Data to examine »
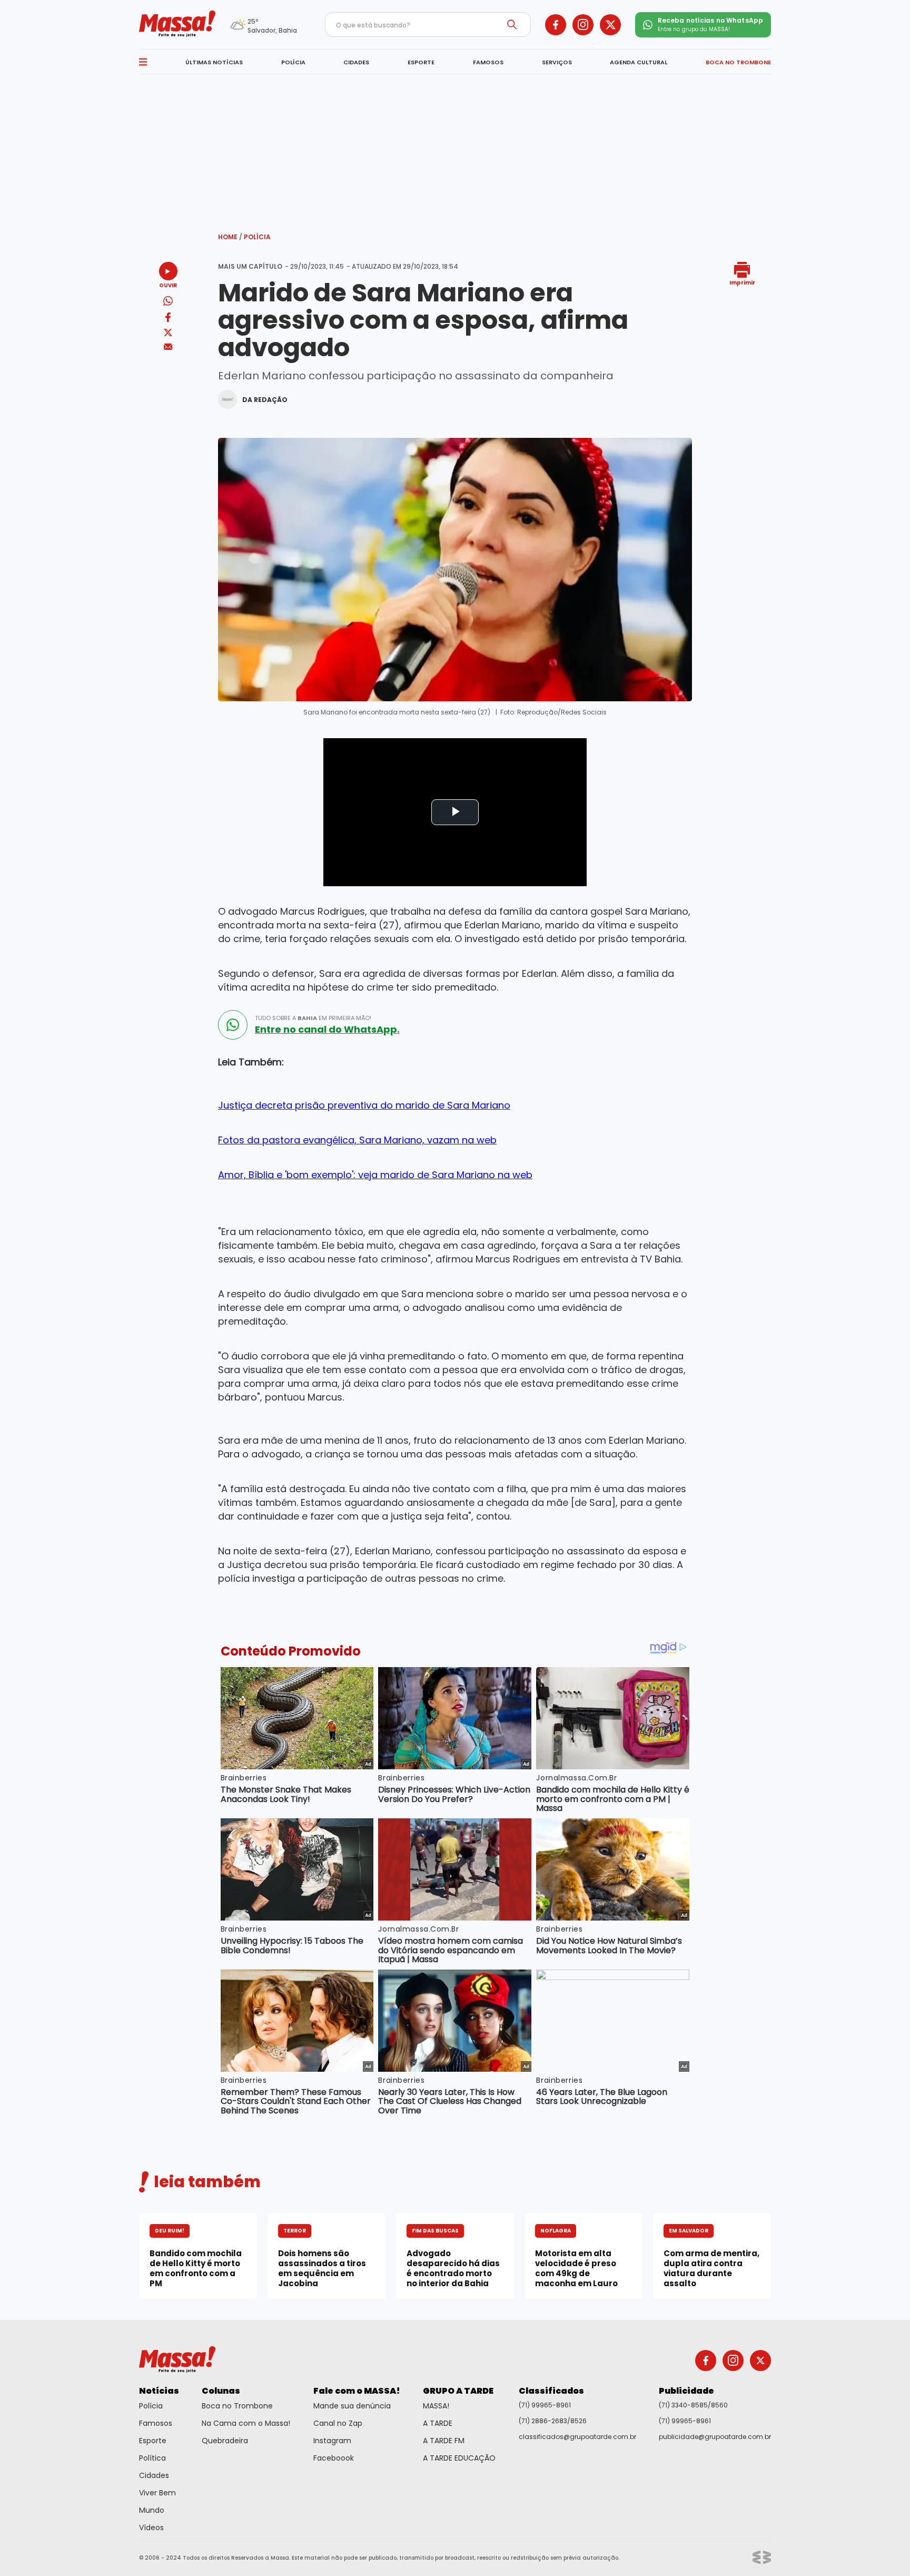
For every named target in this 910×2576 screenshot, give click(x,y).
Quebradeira (225, 2440)
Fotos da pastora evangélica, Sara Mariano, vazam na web (357, 1140)
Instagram (332, 2440)
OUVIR (168, 284)
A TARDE (437, 2423)
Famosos (155, 2423)
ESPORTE (421, 62)
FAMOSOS (488, 62)
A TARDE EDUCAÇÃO (459, 2458)
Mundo (151, 2510)
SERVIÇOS (557, 62)
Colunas (221, 2391)
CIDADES (356, 62)
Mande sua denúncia (352, 2406)
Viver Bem (157, 2492)
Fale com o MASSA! (356, 2391)
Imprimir (742, 282)
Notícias (159, 2391)
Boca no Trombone (237, 2406)
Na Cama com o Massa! (246, 2423)
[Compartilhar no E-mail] (168, 347)
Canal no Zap (337, 2423)
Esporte (152, 2440)
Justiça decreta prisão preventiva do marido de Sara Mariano (364, 1105)
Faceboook (333, 2458)
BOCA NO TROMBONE (738, 62)
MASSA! (436, 2406)
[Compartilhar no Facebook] (168, 319)
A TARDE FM (443, 2440)
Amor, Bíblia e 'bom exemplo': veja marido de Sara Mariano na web (375, 1174)
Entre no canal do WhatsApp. (327, 1029)
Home (230, 236)
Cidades (154, 2475)
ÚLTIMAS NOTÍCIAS (214, 62)
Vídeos (151, 2527)
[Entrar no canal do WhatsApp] (233, 1025)
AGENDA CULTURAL (638, 62)
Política (152, 2458)
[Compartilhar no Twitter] (168, 333)
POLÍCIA (293, 62)
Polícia (257, 236)
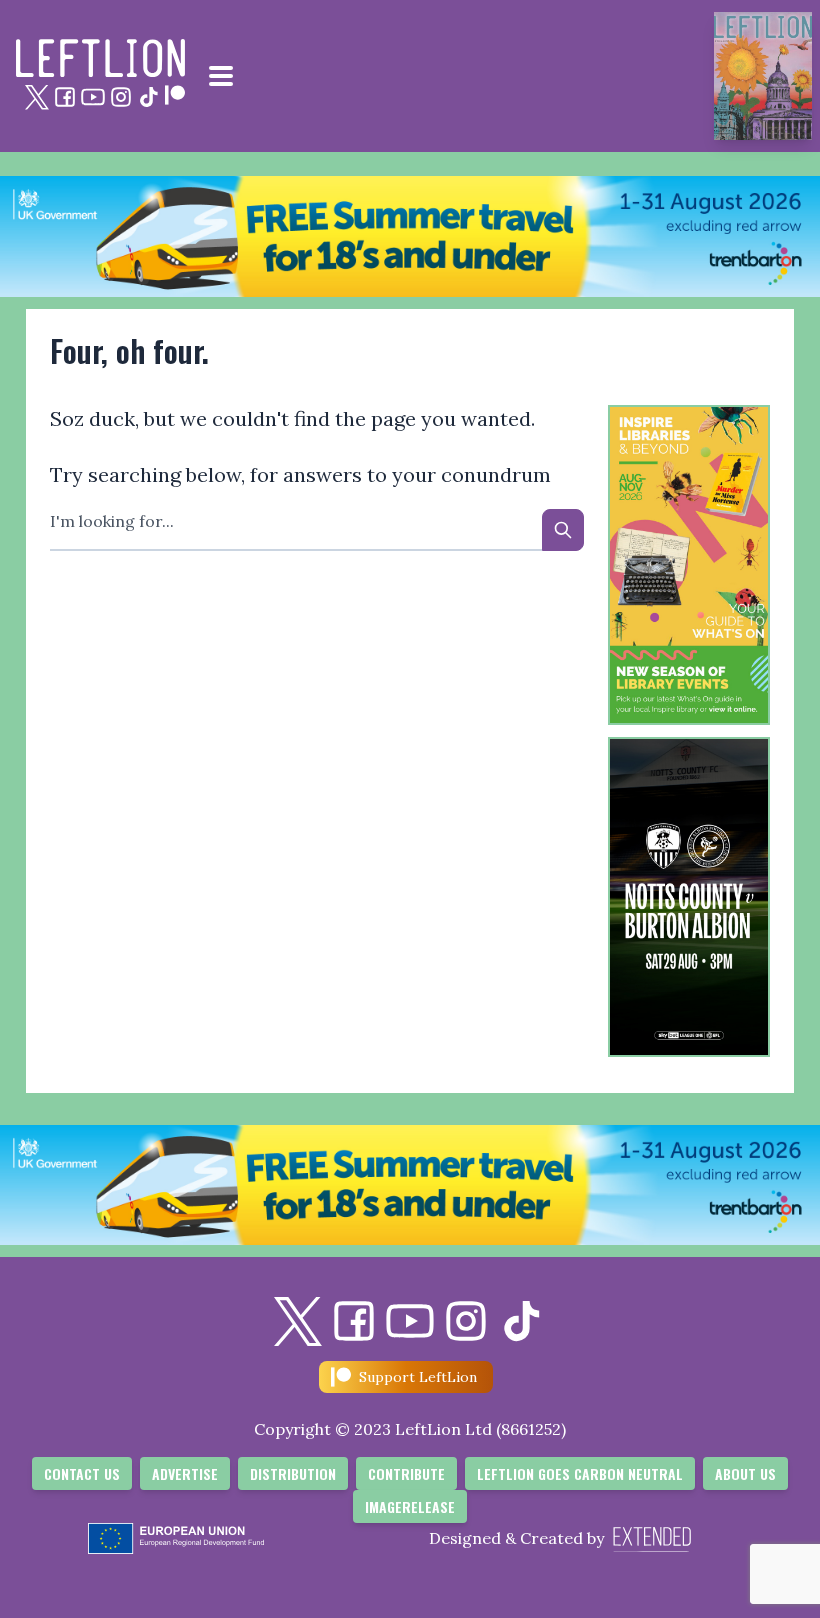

Work instruction »
Using the material above, retype each entry exactly and omit the pictures.

Completed exercise »
For every named target in this 910×2576 screenshot, give click(x,y).
Quebradeira (225, 2440)
Fotos da pastora evangélica, Sara Mariano, vazam na web (357, 1140)
Instagram (332, 2440)
OUVIR (168, 284)
A TARDE (437, 2423)
Famosos (155, 2423)
ESPORTE (421, 62)
FAMOSOS (488, 62)
A TARDE EDUCAÇÃO (459, 2458)
Mundo (151, 2510)
SERVIÇOS (557, 62)
Colunas (221, 2391)
CIDADES (356, 62)
Mande sua denúncia (352, 2406)
Viver Bem (157, 2492)
Fale com o MASSA! (356, 2391)
Imprimir (742, 282)
Notícias (159, 2391)
Boca no Trombone (237, 2406)
Na Cama com o Massa! (246, 2423)
[Compartilhar no E-mail] (168, 347)
Canal no Zap (337, 2423)
Esporte (152, 2440)
Justiça decreta prisão preventiva do marido de Sara Mariano (364, 1105)
Faceboook (333, 2458)
BOCA NO TROMBONE (738, 62)
MASSA! (436, 2406)
[Compartilhar no Facebook] (168, 319)
A TARDE FM (443, 2440)
Amor, Bíblia e 'bom exemplo': veja marido de Sara Mariano na web (375, 1174)
Entre no canal do WhatsApp. (327, 1029)
Home (230, 236)
Cidades (154, 2475)
ÚLTIMAS NOTÍCIAS (214, 62)
Vídeos (151, 2527)
[Entrar no canal do WhatsApp] (233, 1025)
AGENDA CULTURAL (638, 62)
Política (152, 2458)
[Compartilhar no Twitter] (168, 333)
POLÍCIA (293, 62)
Polícia (257, 236)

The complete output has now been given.